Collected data
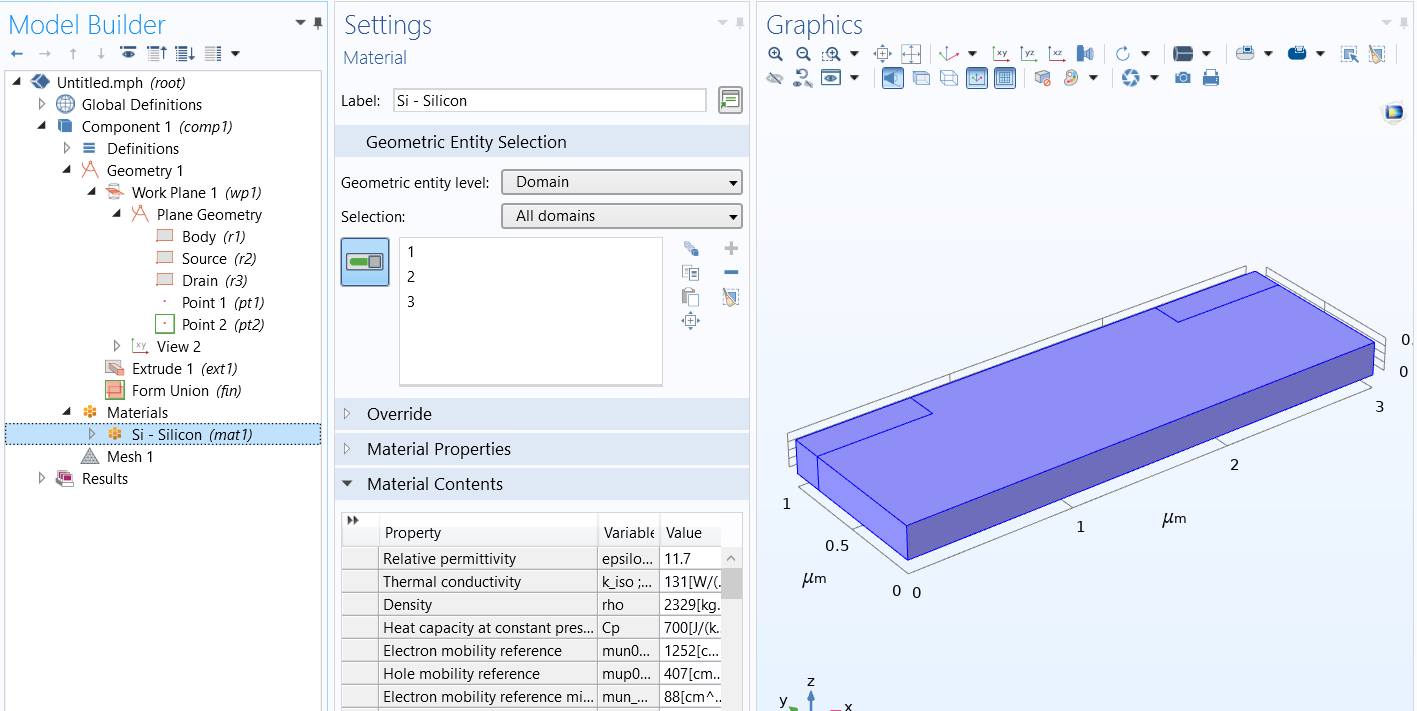Click the blue back arrow in Model Builder
Image resolution: width=1417 pixels, height=711 pixels.
[17, 53]
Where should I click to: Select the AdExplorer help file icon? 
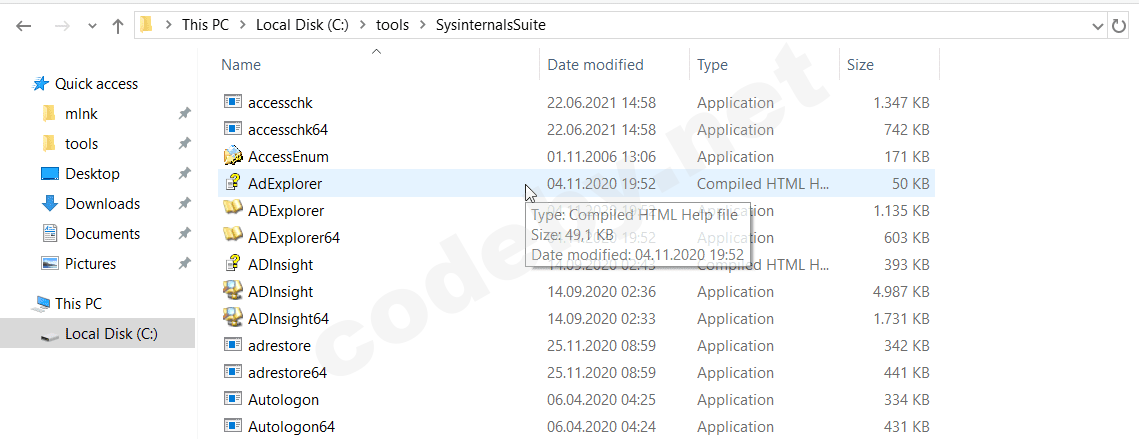point(233,183)
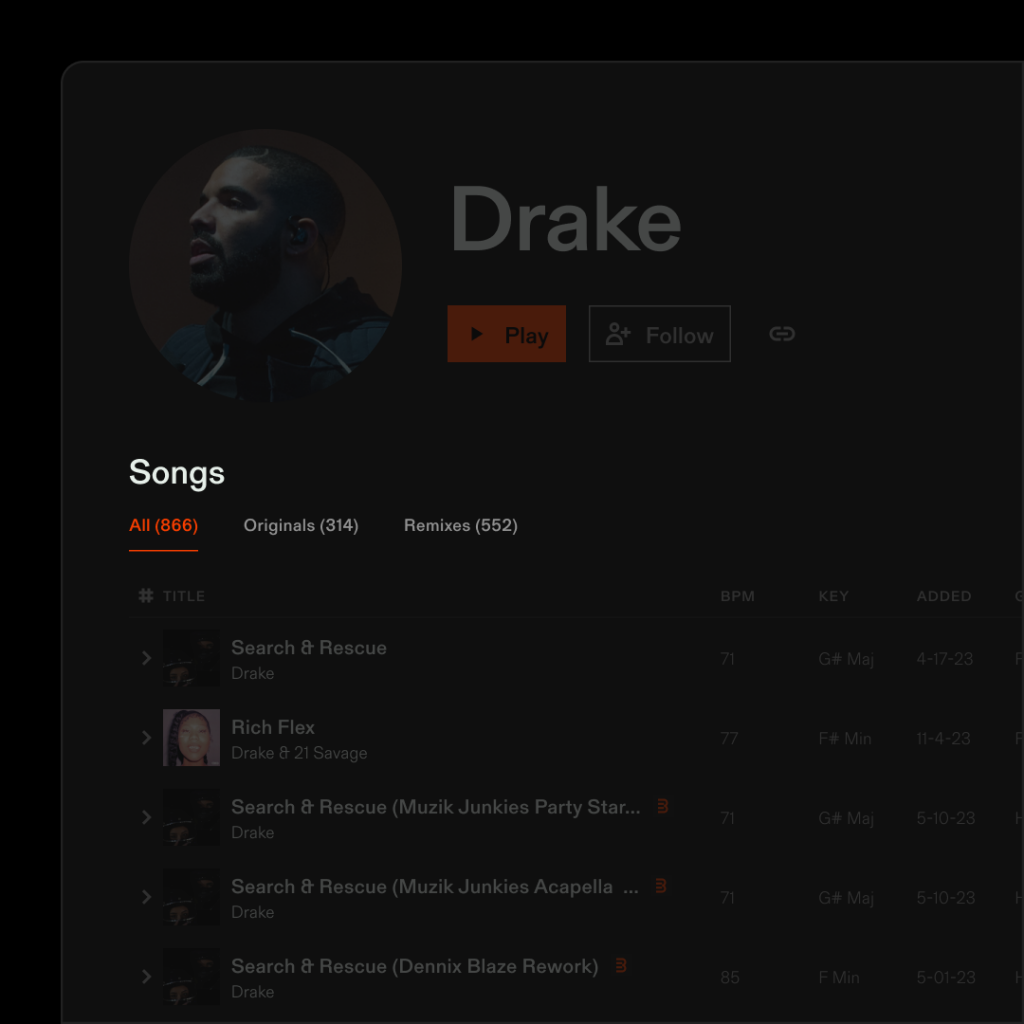Expand the Rich Flex row chevron
Viewport: 1024px width, 1024px height.
click(x=146, y=737)
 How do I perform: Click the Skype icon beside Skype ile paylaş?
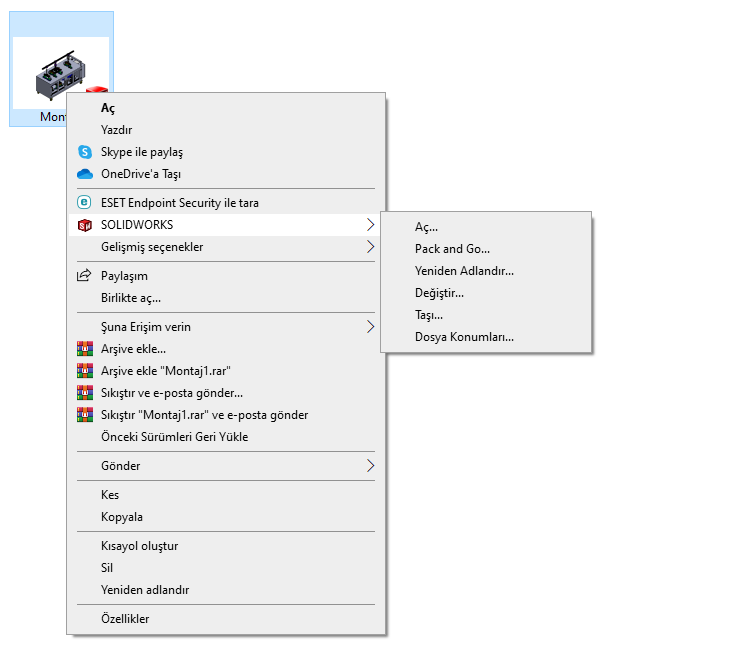[x=85, y=152]
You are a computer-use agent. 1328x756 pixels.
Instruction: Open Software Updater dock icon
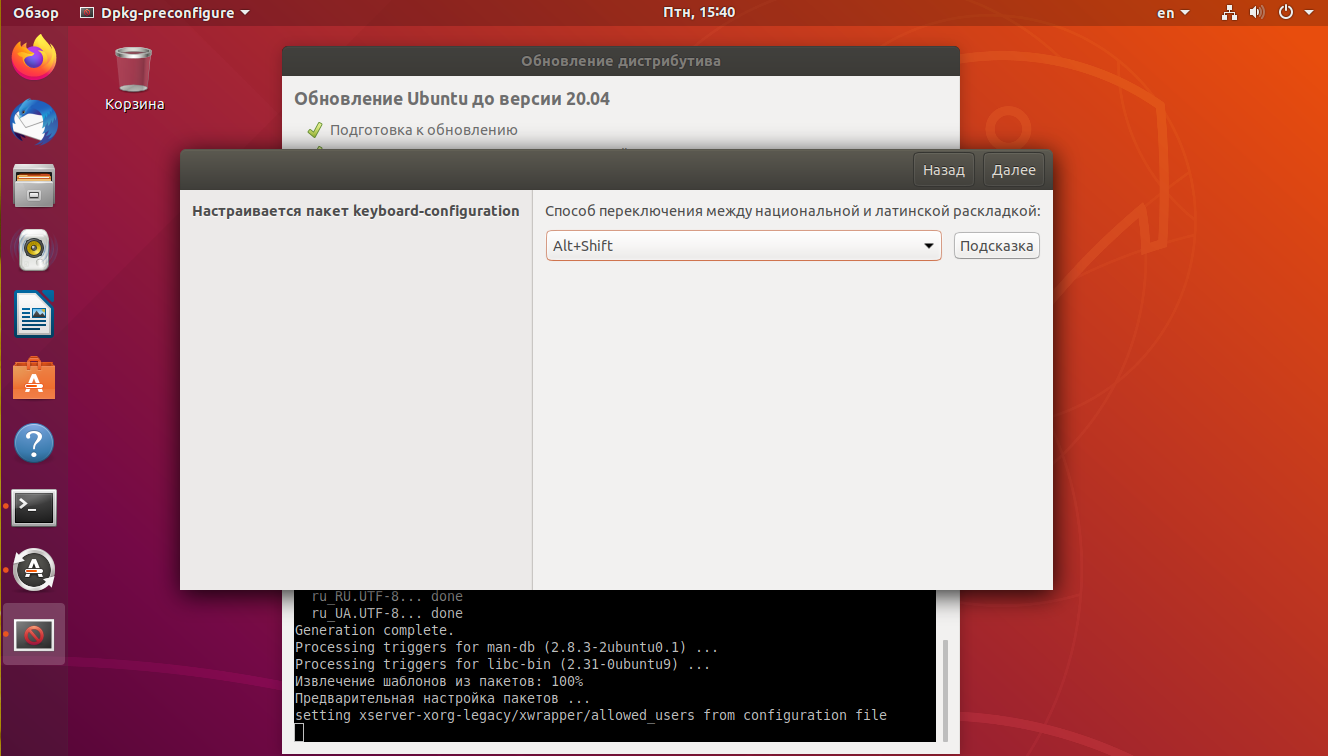pos(34,570)
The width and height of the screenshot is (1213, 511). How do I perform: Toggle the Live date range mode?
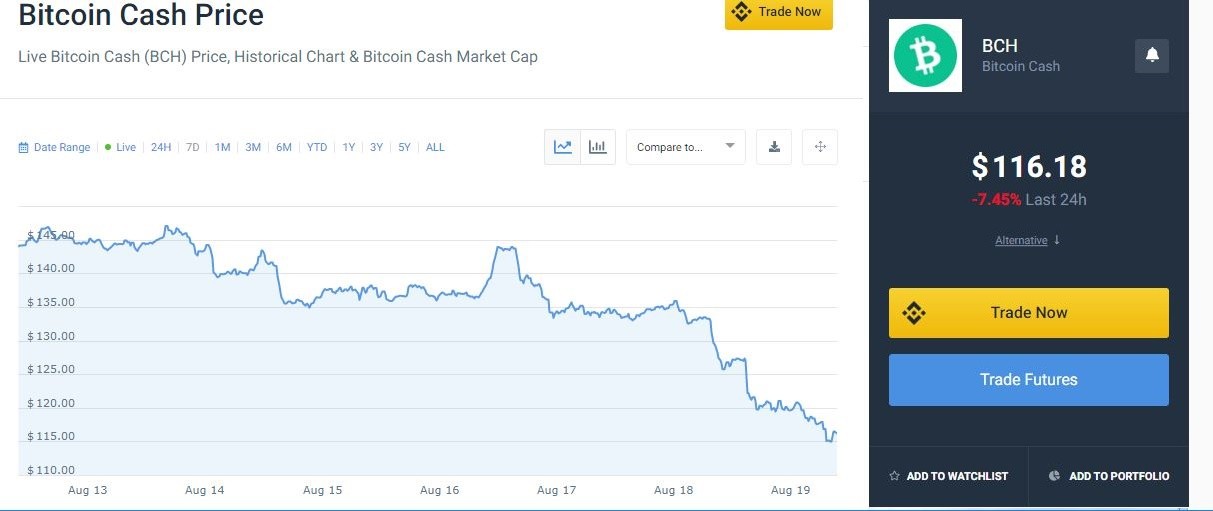pyautogui.click(x=120, y=147)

* Task brief
Print, without pictures, exactly the lines from the one containing "You are a computer-use" through the final line of the records above.

* Exercise output
You are a computer-use agent. 1328x756 pixels.
Instruction: Open Software Updater dock icon
pos(34,570)
The width and height of the screenshot is (1213, 511). How do I perform: Toggle the Live date range mode?
pyautogui.click(x=120, y=147)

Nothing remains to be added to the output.